Here is Max in March 2006, a few months after the picking started:
Among the many articles I read, I found this one, by Pamela Clark, to be the most helpful. Here is a partial list of things we did:
- Installed a 75-gallon aquarium, in the hopes that it would add moisture to the living room and provide Max with entertainment.
- Switched Max from fruity Zupreem pellets to Harrison's High Potency Coarse which is mostly organic and does not contain artificial colors.
- Began clicker training to keep her mind active.
- Allowed her flight feathers to grow in and encourage flying to keep her body active.
- Added Bach flower essences to her drinking water.
- Removed her food dish so that she had to forage for pellets hidden around her cage.
- Stopped worrying about her because parrots pick up on our emotions (this is much easier said than done!)
- Got her DNA-tested, in which we were shocked to find out she was female!
- Installed an in-room humidifier when the aquarium failed to provide adequate moisture.
- Increased the frequency of baths she received.
- Brought her into the bathroom during showers at least 7 times per week.
- Increased the quantity of destructible toys in her cage to keep her busy destroying toys and not herself.
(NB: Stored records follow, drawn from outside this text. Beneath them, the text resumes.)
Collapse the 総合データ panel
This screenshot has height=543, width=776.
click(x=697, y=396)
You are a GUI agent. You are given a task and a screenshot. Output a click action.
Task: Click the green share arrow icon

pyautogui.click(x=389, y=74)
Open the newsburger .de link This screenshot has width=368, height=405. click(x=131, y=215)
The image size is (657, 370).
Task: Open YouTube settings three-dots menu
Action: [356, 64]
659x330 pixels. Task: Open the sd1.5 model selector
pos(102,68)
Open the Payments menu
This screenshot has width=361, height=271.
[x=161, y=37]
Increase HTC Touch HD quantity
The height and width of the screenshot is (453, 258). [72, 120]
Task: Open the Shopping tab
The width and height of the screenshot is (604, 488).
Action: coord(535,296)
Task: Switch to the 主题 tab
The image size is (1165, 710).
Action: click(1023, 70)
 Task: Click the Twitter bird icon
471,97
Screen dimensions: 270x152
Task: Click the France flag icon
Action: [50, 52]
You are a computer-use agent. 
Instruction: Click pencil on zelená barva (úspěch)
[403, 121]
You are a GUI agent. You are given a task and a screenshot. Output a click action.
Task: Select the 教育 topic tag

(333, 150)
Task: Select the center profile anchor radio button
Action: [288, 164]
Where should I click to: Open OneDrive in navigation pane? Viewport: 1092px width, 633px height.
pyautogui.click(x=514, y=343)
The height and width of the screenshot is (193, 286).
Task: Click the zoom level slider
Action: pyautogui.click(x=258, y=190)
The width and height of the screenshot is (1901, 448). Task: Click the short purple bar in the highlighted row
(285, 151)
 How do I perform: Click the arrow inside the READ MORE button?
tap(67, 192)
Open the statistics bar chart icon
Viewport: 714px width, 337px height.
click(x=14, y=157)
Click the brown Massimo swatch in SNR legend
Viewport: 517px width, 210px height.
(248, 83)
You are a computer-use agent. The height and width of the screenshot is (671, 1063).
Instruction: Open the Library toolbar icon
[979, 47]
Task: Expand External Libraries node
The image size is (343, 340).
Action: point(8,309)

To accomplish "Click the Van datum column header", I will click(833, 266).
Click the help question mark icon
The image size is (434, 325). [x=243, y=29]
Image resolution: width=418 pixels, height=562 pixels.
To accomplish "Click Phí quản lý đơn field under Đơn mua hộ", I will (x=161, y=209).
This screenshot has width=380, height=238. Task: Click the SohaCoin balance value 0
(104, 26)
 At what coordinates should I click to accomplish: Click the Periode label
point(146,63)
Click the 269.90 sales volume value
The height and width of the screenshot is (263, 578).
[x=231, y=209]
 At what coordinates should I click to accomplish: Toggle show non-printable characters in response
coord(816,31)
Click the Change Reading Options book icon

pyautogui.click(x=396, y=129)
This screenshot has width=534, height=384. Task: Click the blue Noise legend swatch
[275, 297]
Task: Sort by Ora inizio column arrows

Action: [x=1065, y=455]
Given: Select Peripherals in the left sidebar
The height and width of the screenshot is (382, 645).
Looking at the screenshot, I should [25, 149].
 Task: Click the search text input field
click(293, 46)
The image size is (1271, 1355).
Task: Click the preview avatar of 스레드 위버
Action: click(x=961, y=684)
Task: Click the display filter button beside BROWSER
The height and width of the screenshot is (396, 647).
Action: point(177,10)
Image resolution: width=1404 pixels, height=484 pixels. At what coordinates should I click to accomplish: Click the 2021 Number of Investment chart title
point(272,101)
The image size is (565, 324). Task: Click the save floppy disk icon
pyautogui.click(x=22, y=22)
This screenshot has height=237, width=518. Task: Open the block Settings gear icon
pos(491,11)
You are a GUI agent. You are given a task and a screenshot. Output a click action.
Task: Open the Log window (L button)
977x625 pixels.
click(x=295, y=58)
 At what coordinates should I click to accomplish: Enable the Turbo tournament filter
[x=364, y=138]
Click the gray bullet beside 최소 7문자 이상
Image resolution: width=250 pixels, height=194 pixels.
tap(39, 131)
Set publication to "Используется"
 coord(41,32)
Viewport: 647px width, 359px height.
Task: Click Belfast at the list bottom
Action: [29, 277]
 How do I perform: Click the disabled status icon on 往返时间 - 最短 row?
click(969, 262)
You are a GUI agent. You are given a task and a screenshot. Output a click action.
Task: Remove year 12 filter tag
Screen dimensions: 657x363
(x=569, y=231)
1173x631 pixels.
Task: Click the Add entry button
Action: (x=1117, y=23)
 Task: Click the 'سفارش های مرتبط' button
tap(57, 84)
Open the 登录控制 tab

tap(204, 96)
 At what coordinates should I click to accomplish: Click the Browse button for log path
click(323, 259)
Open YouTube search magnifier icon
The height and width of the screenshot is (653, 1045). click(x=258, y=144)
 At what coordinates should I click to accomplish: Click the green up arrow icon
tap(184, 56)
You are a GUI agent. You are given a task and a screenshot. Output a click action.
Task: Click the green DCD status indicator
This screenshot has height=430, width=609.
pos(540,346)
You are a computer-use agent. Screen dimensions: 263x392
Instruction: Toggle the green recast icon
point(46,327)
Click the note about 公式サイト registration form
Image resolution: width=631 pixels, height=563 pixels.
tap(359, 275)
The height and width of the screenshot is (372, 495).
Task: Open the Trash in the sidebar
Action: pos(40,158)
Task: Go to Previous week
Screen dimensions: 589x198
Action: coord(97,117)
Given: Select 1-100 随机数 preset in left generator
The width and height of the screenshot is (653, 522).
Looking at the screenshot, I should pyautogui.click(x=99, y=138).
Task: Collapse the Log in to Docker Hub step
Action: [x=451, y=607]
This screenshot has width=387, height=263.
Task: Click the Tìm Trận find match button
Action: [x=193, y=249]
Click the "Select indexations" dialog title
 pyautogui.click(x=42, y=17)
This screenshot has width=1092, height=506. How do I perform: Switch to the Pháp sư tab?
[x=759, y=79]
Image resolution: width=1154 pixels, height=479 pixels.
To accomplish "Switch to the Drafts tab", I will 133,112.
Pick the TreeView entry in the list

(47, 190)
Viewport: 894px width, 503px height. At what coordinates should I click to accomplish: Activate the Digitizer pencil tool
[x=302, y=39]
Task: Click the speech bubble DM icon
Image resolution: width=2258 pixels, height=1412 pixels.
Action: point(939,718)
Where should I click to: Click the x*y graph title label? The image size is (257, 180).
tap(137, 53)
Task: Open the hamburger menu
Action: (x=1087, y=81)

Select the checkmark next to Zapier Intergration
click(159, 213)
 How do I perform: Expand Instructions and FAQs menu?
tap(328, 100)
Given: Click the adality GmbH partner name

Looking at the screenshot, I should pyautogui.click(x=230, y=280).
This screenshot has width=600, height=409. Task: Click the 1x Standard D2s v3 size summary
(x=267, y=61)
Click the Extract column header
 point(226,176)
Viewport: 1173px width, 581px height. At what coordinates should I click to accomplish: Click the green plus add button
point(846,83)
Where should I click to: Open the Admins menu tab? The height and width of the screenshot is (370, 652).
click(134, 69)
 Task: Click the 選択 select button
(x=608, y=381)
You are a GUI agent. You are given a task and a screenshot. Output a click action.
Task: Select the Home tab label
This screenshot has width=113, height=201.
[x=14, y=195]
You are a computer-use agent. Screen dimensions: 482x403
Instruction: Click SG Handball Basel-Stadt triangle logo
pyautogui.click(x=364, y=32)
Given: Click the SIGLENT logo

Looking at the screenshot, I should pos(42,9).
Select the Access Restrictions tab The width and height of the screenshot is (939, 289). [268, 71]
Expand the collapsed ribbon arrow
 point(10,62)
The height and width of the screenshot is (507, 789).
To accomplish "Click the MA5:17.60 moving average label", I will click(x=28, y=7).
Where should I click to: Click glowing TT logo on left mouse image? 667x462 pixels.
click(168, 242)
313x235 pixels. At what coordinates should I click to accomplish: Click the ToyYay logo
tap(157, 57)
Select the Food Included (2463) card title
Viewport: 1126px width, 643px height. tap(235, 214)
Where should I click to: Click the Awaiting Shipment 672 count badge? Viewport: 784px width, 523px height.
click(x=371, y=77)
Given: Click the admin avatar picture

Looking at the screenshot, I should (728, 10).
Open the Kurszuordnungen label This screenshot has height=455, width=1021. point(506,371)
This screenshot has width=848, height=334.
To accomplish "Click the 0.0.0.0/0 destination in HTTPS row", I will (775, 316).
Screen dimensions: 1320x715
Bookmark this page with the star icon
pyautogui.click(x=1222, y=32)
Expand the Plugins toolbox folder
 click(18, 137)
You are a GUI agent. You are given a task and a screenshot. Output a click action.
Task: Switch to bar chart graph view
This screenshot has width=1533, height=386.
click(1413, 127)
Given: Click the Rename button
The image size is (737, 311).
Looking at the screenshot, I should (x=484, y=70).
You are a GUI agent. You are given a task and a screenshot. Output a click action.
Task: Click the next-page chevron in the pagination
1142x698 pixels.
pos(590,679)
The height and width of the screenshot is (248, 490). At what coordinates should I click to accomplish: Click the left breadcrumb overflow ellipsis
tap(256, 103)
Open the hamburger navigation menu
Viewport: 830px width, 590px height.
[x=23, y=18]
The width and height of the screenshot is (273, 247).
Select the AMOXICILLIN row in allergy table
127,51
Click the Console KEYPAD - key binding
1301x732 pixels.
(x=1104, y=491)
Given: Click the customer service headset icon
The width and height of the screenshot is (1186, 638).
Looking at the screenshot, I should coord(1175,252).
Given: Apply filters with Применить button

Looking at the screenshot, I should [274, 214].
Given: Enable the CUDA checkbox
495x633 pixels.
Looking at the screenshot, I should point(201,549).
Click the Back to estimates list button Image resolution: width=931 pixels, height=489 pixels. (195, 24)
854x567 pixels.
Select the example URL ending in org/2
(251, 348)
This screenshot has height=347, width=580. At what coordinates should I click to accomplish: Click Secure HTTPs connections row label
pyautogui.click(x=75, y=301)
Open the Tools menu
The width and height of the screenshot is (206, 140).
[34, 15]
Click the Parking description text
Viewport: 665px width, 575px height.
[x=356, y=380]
I'm sure there are other things I'm forgetting right now. I think the hardest thing for me was to come to the realization that I wasn't a bad bird owner because I had a plucker. Parrots are wild animals!
Here's a picture of Max from April 2007, still a bit plucked:For about the past month, I'd say that Max has been fully feathered again. What was the cause of her plucking? I'm pretty sure it relates to the humidity in our home. I had read that birds who bite their feathers off at the shaft (as opposed to plucking the entire feather) often do so due to lack of humidity. It's after reading that article that we added the humidifier in the living room. We saw an improvement after that, and she'd start to pick again when we stopped using the humidifier, so it will be in constant operation in our house.
Her plucking started about 6 weeks after we started using the furnace in the home we recently moved into, which lends support to my theory -- our old house wasn't so dry, perhaps.
In any case, I think her picking may have been a blessing in disguise. Although it caused me stress and some sleepless nights, it also propelled me to research ways in which I could improve her life and, by extension, the lives of the other parrots living with us. Had this not happened, would they be clicker trained, flying, and on a better diet? While I like to think the answer would be yes, I really don't know whether it would be!